◆ **WHAT TO WORK ON**
Each line below is to be written out in full, exactly as shown.

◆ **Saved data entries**
____

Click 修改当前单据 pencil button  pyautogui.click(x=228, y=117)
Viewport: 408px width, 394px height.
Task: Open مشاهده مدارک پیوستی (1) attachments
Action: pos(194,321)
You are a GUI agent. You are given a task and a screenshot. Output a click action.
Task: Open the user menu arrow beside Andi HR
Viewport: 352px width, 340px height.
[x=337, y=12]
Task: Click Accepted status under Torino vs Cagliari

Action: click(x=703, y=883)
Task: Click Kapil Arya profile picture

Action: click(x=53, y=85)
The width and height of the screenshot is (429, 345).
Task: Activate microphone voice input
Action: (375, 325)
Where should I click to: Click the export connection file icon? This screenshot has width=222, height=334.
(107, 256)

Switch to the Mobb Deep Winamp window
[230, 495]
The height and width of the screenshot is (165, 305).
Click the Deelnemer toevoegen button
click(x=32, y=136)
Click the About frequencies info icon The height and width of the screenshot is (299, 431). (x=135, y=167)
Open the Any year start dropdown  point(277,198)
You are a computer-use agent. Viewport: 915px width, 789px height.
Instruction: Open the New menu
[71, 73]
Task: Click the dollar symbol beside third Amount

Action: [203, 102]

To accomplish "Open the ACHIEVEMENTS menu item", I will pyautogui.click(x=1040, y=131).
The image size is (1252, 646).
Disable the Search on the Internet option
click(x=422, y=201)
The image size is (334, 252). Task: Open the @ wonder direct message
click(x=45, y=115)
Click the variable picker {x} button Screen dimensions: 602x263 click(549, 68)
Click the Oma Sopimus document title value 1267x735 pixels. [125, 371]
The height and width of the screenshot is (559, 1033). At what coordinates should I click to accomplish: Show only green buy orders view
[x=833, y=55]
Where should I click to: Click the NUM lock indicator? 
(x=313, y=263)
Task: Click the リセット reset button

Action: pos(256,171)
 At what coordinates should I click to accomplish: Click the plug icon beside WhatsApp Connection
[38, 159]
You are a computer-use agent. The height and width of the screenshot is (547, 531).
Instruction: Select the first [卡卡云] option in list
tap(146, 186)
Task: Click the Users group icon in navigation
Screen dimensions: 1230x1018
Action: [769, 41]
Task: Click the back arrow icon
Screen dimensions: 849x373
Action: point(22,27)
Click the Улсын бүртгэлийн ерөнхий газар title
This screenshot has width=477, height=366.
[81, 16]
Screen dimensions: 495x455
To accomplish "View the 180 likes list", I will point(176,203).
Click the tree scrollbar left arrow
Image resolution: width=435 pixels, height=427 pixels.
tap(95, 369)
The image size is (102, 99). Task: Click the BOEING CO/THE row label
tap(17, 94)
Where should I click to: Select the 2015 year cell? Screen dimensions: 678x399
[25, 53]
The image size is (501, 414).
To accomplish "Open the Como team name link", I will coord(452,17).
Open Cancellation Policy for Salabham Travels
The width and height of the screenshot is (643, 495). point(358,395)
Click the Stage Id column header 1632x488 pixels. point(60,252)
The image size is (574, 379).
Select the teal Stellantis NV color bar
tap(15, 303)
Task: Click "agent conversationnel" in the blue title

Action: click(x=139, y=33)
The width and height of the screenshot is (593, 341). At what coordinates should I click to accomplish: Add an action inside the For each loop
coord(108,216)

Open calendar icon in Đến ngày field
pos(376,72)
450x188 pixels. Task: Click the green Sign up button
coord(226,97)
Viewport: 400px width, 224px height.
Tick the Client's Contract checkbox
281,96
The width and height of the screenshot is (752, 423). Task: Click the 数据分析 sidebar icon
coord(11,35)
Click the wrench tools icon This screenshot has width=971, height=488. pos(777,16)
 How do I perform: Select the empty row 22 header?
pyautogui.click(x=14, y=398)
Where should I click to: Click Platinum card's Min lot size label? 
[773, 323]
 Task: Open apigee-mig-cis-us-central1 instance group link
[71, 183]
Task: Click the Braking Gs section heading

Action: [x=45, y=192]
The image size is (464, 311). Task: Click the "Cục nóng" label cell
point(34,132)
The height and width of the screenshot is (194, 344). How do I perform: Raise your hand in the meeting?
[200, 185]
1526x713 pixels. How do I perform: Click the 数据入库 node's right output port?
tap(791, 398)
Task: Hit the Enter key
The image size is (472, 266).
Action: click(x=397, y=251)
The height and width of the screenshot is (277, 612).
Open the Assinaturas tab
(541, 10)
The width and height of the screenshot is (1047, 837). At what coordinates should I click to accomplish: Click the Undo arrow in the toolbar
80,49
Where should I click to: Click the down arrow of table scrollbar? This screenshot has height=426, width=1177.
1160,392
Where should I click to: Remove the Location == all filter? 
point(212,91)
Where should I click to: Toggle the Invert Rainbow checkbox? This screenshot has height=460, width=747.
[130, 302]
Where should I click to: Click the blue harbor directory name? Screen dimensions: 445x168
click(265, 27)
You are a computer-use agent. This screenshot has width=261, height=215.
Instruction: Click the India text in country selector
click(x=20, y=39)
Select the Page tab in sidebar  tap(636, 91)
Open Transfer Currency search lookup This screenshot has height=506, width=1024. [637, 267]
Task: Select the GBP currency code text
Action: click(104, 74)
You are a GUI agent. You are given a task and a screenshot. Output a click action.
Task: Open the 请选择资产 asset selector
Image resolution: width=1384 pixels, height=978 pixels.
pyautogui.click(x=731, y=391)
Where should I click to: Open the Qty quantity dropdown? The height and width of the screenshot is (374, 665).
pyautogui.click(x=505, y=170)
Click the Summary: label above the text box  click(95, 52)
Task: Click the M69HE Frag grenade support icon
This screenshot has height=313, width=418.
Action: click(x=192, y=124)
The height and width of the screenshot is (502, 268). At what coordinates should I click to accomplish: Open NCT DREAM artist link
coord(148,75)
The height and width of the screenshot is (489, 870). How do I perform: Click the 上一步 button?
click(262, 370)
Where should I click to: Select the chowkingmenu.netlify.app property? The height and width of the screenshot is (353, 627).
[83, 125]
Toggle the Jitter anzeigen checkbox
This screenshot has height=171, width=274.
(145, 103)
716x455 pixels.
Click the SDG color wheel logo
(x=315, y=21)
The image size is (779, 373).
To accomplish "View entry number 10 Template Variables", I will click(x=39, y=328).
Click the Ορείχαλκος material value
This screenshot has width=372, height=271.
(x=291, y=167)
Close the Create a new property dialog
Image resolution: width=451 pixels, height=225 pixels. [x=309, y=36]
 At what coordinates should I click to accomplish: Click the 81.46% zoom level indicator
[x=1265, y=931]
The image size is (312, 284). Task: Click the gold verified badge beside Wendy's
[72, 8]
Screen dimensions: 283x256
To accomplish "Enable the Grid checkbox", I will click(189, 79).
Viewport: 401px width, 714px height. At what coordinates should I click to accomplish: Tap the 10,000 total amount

____

◆ **RESPONSE TO THE EXERCISE**
Click 修改当前单据 pencil button  pyautogui.click(x=228, y=117)
Viewport: 408px width, 394px height.
Task: Open مشاهده مدارک پیوستی (1) attachments
Action: pos(194,321)
You are a GUI agent. You are given a task and a screenshot. Output a click action.
Task: Open the user menu arrow beside Andi HR
Viewport: 352px width, 340px height.
[x=337, y=12]
Task: Click Accepted status under Torino vs Cagliari

Action: click(x=703, y=883)
Task: Click Kapil Arya profile picture

Action: click(x=53, y=85)
The width and height of the screenshot is (429, 345).
Task: Activate microphone voice input
Action: (375, 325)
Where should I click to: Click the export connection file icon? This screenshot has width=222, height=334.
(107, 256)

Switch to the Mobb Deep Winamp window
[230, 495]
The height and width of the screenshot is (165, 305).
Click the Deelnemer toevoegen button
click(x=32, y=136)
Click the About frequencies info icon The height and width of the screenshot is (299, 431). (x=135, y=167)
Open the Any year start dropdown  point(277,198)
You are a computer-use agent. Viewport: 915px width, 789px height.
Instruction: Open the New menu
[71, 73]
Task: Click the dollar symbol beside third Amount

Action: [203, 102]

To accomplish "Open the ACHIEVEMENTS menu item", I will pyautogui.click(x=1040, y=131).
The image size is (1252, 646).
Disable the Search on the Internet option
click(x=422, y=201)
The image size is (334, 252). Task: Open the @ wonder direct message
click(x=45, y=115)
Click the variable picker {x} button Screen dimensions: 602x263 click(549, 68)
Click the Oma Sopimus document title value 1267x735 pixels. [125, 371]
The height and width of the screenshot is (559, 1033). At what coordinates should I click to accomplish: Show only green buy orders view
[x=833, y=55]
Where should I click to: Click the NUM lock indicator? 
(x=313, y=263)
Task: Click the リセット reset button

Action: pos(256,171)
 At what coordinates should I click to accomplish: Click the plug icon beside WhatsApp Connection
[38, 159]
You are a computer-use agent. The height and width of the screenshot is (547, 531).
Instruction: Select the first [卡卡云] option in list
tap(146, 186)
Task: Click the Users group icon in navigation
Screen dimensions: 1230x1018
Action: [769, 41]
Task: Click the back arrow icon
Screen dimensions: 849x373
Action: point(22,27)
Click the Улсын бүртгэлийн ерөнхий газар title
This screenshot has width=477, height=366.
[81, 16]
Screen dimensions: 495x455
To accomplish "View the 180 likes list", I will point(176,203).
Click the tree scrollbar left arrow
Image resolution: width=435 pixels, height=427 pixels.
tap(95, 369)
The image size is (102, 99). Task: Click the BOEING CO/THE row label
tap(17, 94)
Where should I click to: Select the 2015 year cell? Screen dimensions: 678x399
[25, 53]
The image size is (501, 414).
To accomplish "Open the Como team name link", I will coord(452,17).
Open Cancellation Policy for Salabham Travels
The width and height of the screenshot is (643, 495). point(358,395)
Click the Stage Id column header 1632x488 pixels. point(60,252)
The image size is (574, 379).
Select the teal Stellantis NV color bar
tap(15, 303)
Task: Click "agent conversationnel" in the blue title

Action: click(x=139, y=33)
The width and height of the screenshot is (593, 341). At what coordinates should I click to accomplish: Add an action inside the For each loop
coord(108,216)

Open calendar icon in Đến ngày field
pos(376,72)
450x188 pixels. Task: Click the green Sign up button
coord(226,97)
Viewport: 400px width, 224px height.
Tick the Client's Contract checkbox
281,96
The width and height of the screenshot is (752, 423). Task: Click the 数据分析 sidebar icon
coord(11,35)
Click the wrench tools icon This screenshot has width=971, height=488. pos(777,16)
 How do I perform: Select the empty row 22 header?
pyautogui.click(x=14, y=398)
Where should I click to: Click Platinum card's Min lot size label? 
[773, 323]
 Task: Open apigee-mig-cis-us-central1 instance group link
[71, 183]
Task: Click the Braking Gs section heading

Action: [x=45, y=192]
The image size is (464, 311). Task: Click the "Cục nóng" label cell
point(34,132)
The height and width of the screenshot is (194, 344). How do I perform: Raise your hand in the meeting?
[200, 185]
1526x713 pixels. How do I perform: Click the 数据入库 node's right output port?
tap(791, 398)
Task: Hit the Enter key
The image size is (472, 266).
Action: click(x=397, y=251)
The height and width of the screenshot is (277, 612).
Open the Assinaturas tab
(541, 10)
The width and height of the screenshot is (1047, 837). At what coordinates should I click to accomplish: Click the Undo arrow in the toolbar
80,49
Where should I click to: Click the down arrow of table scrollbar? This screenshot has height=426, width=1177.
1160,392
Where should I click to: Remove the Location == all filter? 
point(212,91)
Where should I click to: Toggle the Invert Rainbow checkbox? This screenshot has height=460, width=747.
[130, 302]
Where should I click to: Click the blue harbor directory name? Screen dimensions: 445x168
click(265, 27)
You are a computer-use agent. This screenshot has width=261, height=215.
Instruction: Click the India text in country selector
click(x=20, y=39)
Select the Page tab in sidebar  tap(636, 91)
Open Transfer Currency search lookup This screenshot has height=506, width=1024. [637, 267]
Task: Select the GBP currency code text
Action: click(104, 74)
You are a GUI agent. You are given a task and a screenshot. Output a click action.
Task: Open the 请选择资产 asset selector
Image resolution: width=1384 pixels, height=978 pixels.
pyautogui.click(x=731, y=391)
Where should I click to: Open the Qty quantity dropdown? The height and width of the screenshot is (374, 665).
pyautogui.click(x=505, y=170)
Click the Summary: label above the text box  click(95, 52)
Task: Click the M69HE Frag grenade support icon
This screenshot has height=313, width=418.
Action: click(x=192, y=124)
The height and width of the screenshot is (502, 268). At what coordinates should I click to accomplish: Open NCT DREAM artist link
coord(148,75)
The height and width of the screenshot is (489, 870). How do I perform: Click the 上一步 button?
click(262, 370)
Where should I click to: Select the chowkingmenu.netlify.app property? The height and width of the screenshot is (353, 627).
[83, 125]
Toggle the Jitter anzeigen checkbox
This screenshot has height=171, width=274.
(145, 103)
716x455 pixels.
Click the SDG color wheel logo
(x=315, y=21)
The image size is (779, 373).
To accomplish "View entry number 10 Template Variables", I will click(x=39, y=328).
Click the Ορείχαλκος material value
This screenshot has width=372, height=271.
(x=291, y=167)
Close the Create a new property dialog
Image resolution: width=451 pixels, height=225 pixels. [x=309, y=36]
 At what coordinates should I click to accomplish: Click the 81.46% zoom level indicator
[x=1265, y=931]
The image size is (312, 284). Task: Click the gold verified badge beside Wendy's
[72, 8]
Screen dimensions: 283x256
To accomplish "Enable the Grid checkbox", I will click(189, 79).
Viewport: 401px width, 714px height. At what coordinates should I click to accomplish: Tap the 10,000 total amount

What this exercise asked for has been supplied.